Description of the task
Copy exactly the lines of the data below, beginning with the line with "Where should I click to: Open the hamburger" and ending with the line with "Viewport: 644px width, 650px height.". Pictures are to be omitted.

Excerpts from a dataset
──────────
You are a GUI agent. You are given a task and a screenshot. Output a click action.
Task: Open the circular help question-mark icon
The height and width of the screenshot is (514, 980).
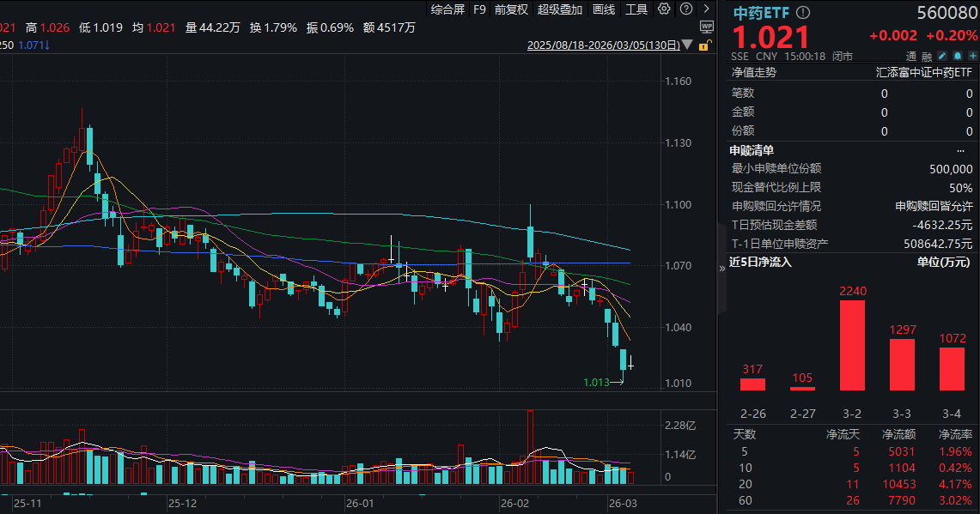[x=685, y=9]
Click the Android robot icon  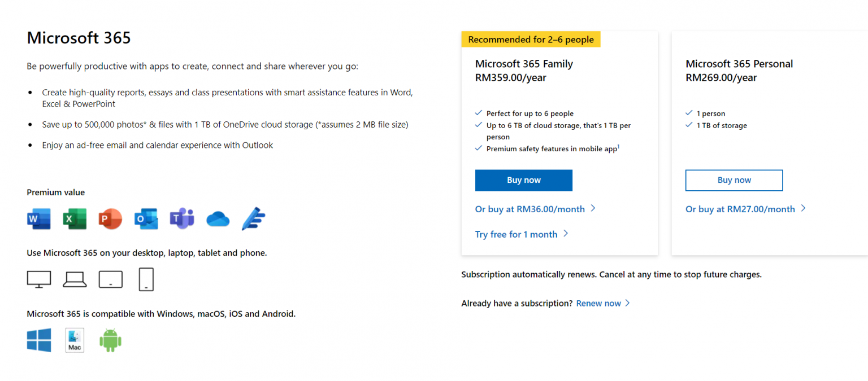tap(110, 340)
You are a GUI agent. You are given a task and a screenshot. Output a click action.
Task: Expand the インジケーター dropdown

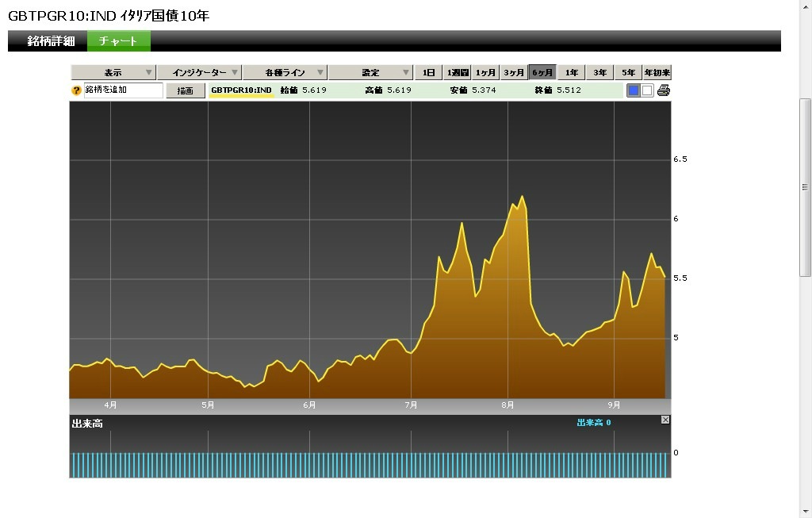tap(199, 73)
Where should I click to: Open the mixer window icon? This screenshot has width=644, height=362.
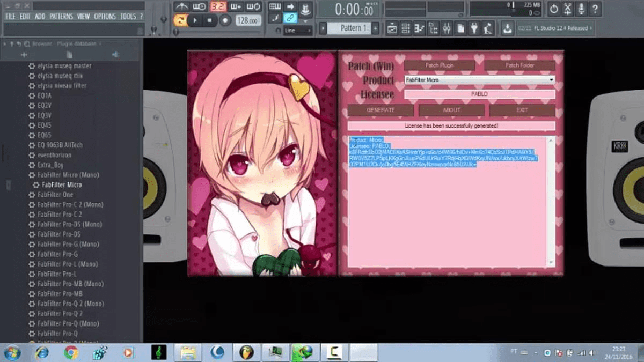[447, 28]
──────────
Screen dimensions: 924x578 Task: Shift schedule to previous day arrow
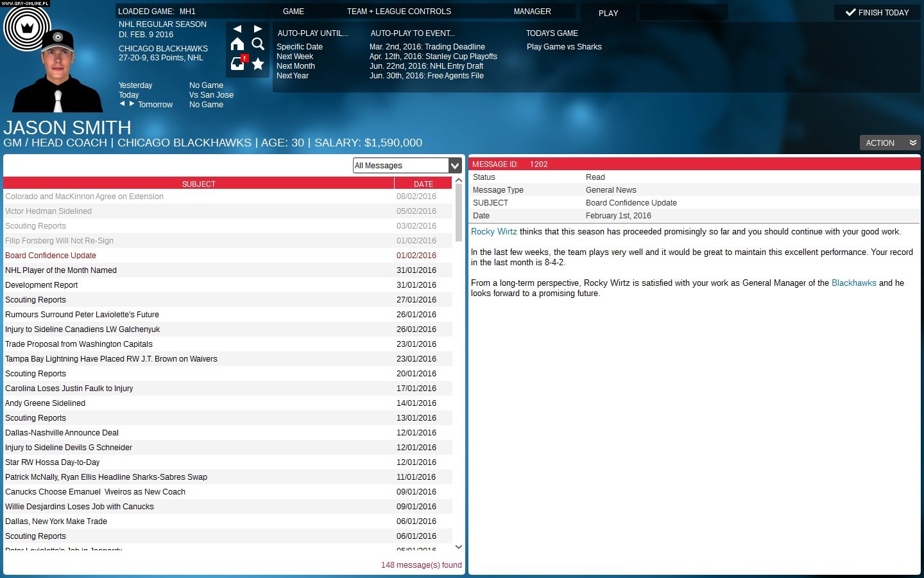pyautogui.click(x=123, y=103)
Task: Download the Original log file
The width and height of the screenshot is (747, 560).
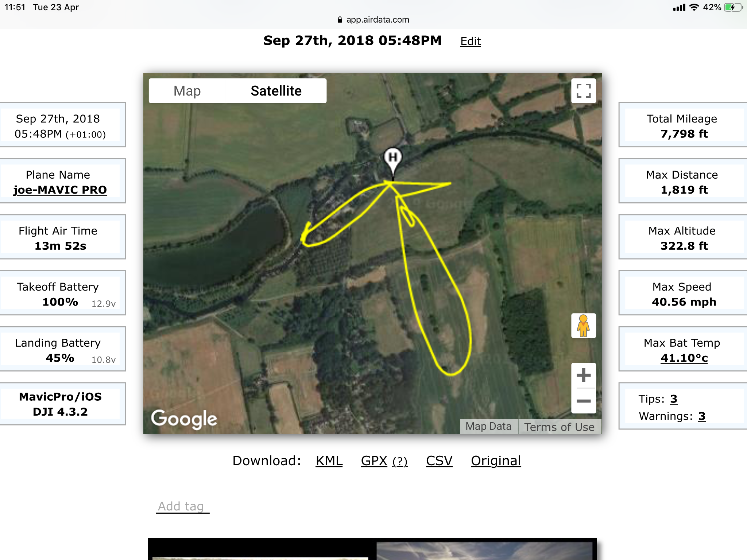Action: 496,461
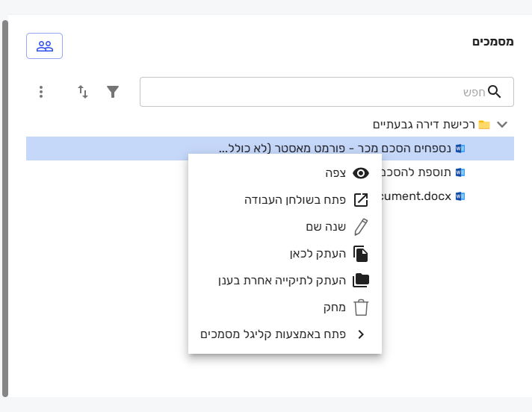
──────────
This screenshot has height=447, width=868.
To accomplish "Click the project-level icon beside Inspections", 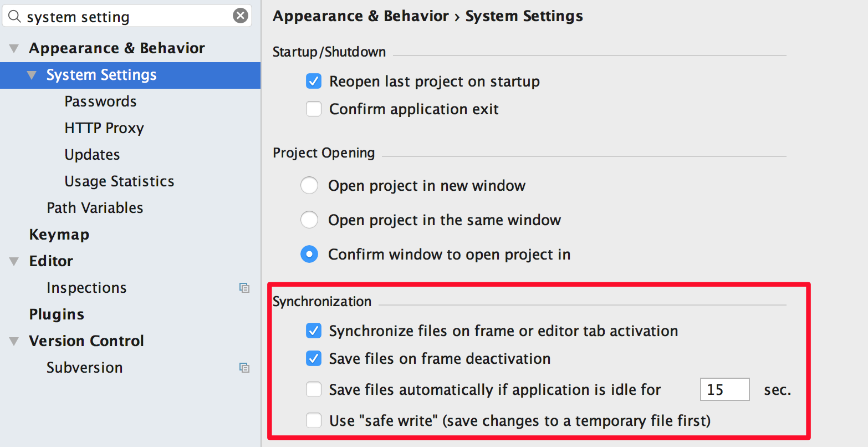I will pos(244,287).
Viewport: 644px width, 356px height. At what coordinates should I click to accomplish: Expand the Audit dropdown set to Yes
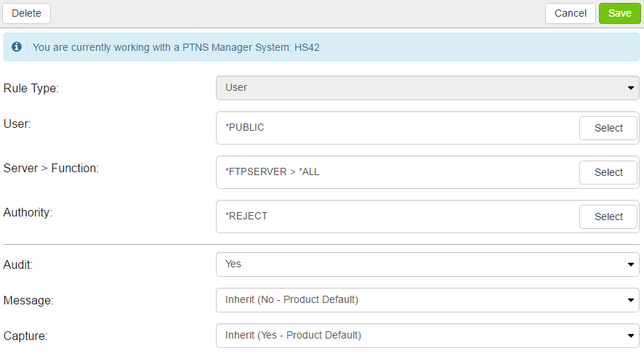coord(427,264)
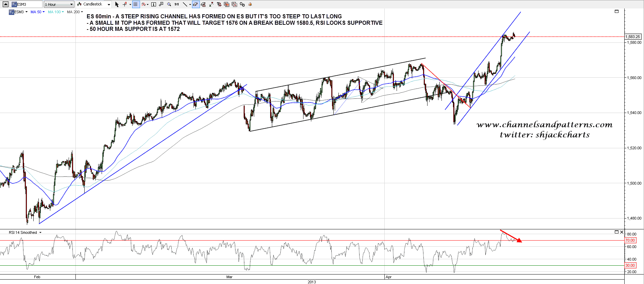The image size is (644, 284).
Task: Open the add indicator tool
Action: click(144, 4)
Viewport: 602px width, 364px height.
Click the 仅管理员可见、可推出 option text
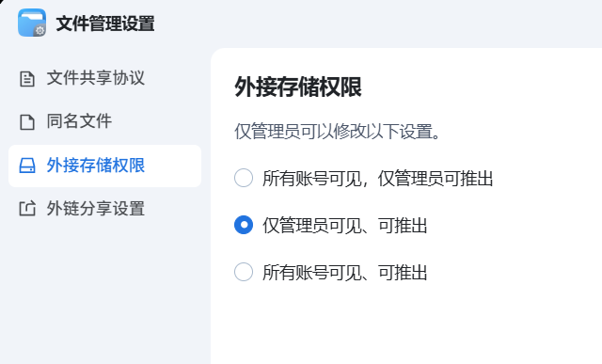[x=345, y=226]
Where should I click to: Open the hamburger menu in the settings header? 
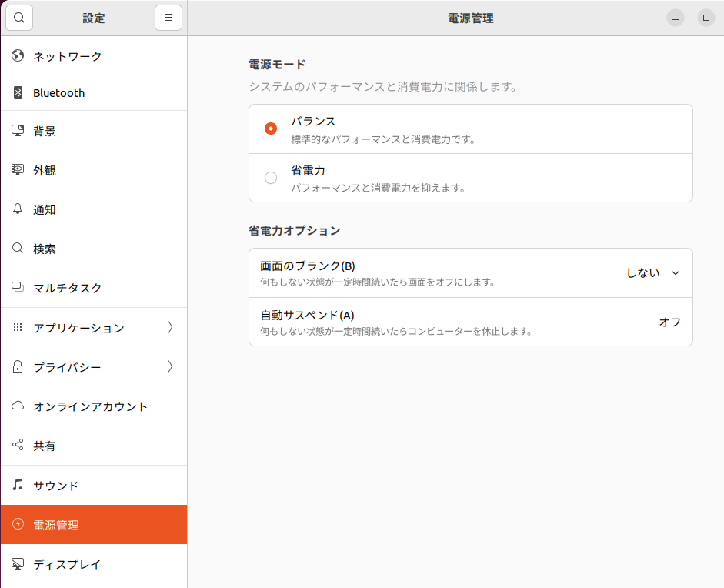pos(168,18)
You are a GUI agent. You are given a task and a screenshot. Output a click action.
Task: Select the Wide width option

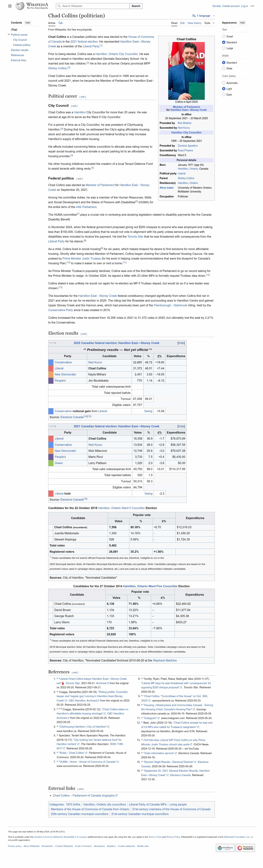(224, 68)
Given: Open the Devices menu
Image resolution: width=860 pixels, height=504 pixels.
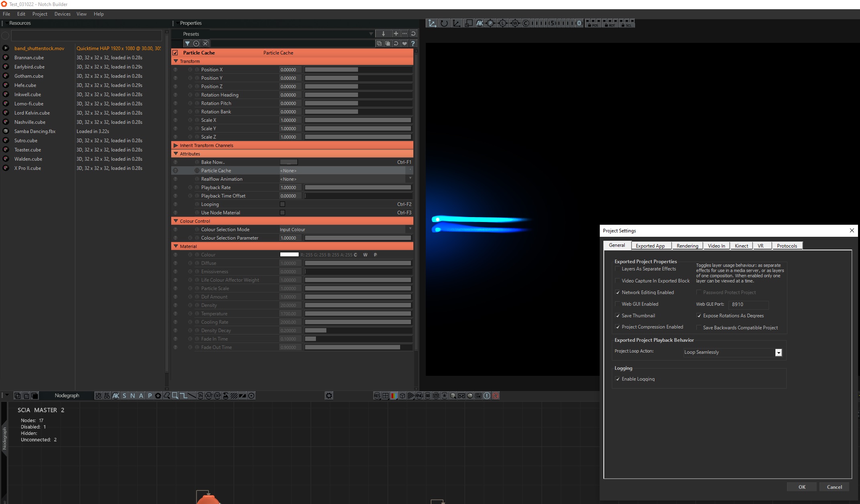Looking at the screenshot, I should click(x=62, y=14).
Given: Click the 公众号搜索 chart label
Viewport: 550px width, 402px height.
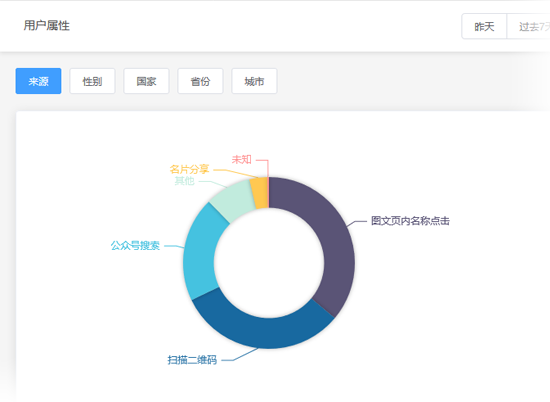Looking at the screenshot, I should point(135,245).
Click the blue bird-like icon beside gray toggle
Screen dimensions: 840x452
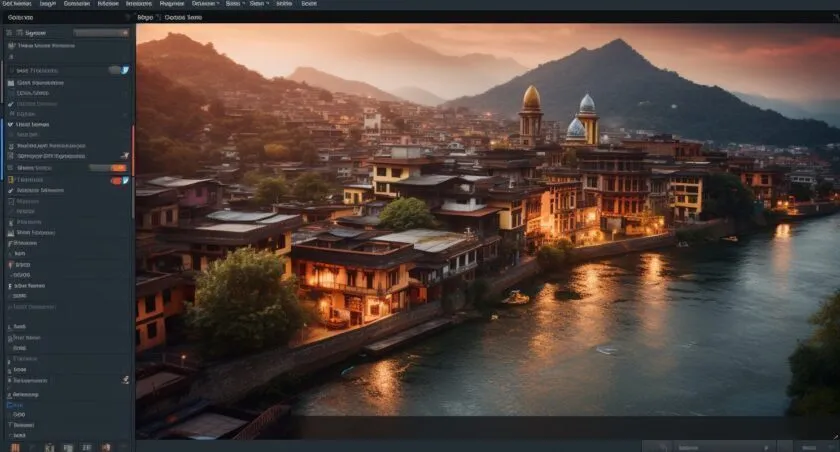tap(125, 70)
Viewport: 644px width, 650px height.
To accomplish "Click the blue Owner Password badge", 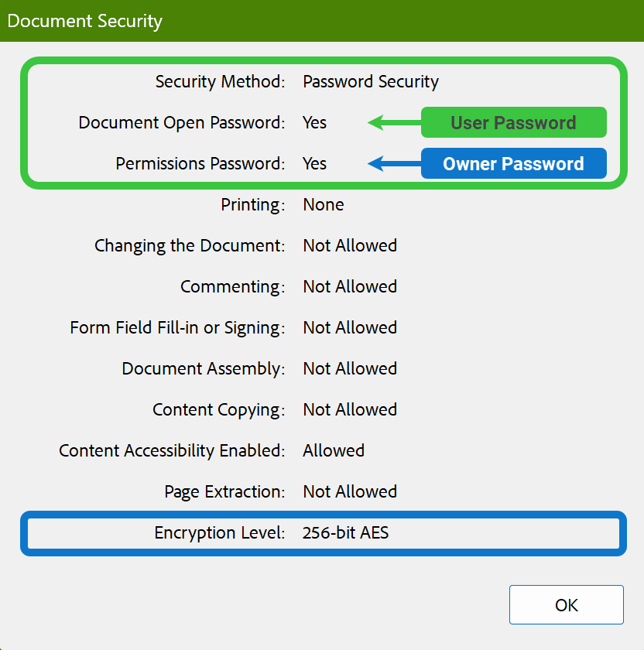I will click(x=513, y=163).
──────────
Response for this exercise
Where should I click to: Open the hamburger menu in the settings header? 
pos(168,18)
You are a GUI agent. You are given a task and a screenshot. Output a click action.
Task: Select the Wide width option

(224, 68)
Given: Open the Devices menu
Image resolution: width=860 pixels, height=504 pixels.
Looking at the screenshot, I should click(x=62, y=14).
Given: Click the 公众号搜索 chart label
Viewport: 550px width, 402px height.
Looking at the screenshot, I should point(135,245).
Click the blue bird-like icon beside gray toggle
Screen dimensions: 840x452
tap(125, 70)
Viewport: 644px width, 650px height.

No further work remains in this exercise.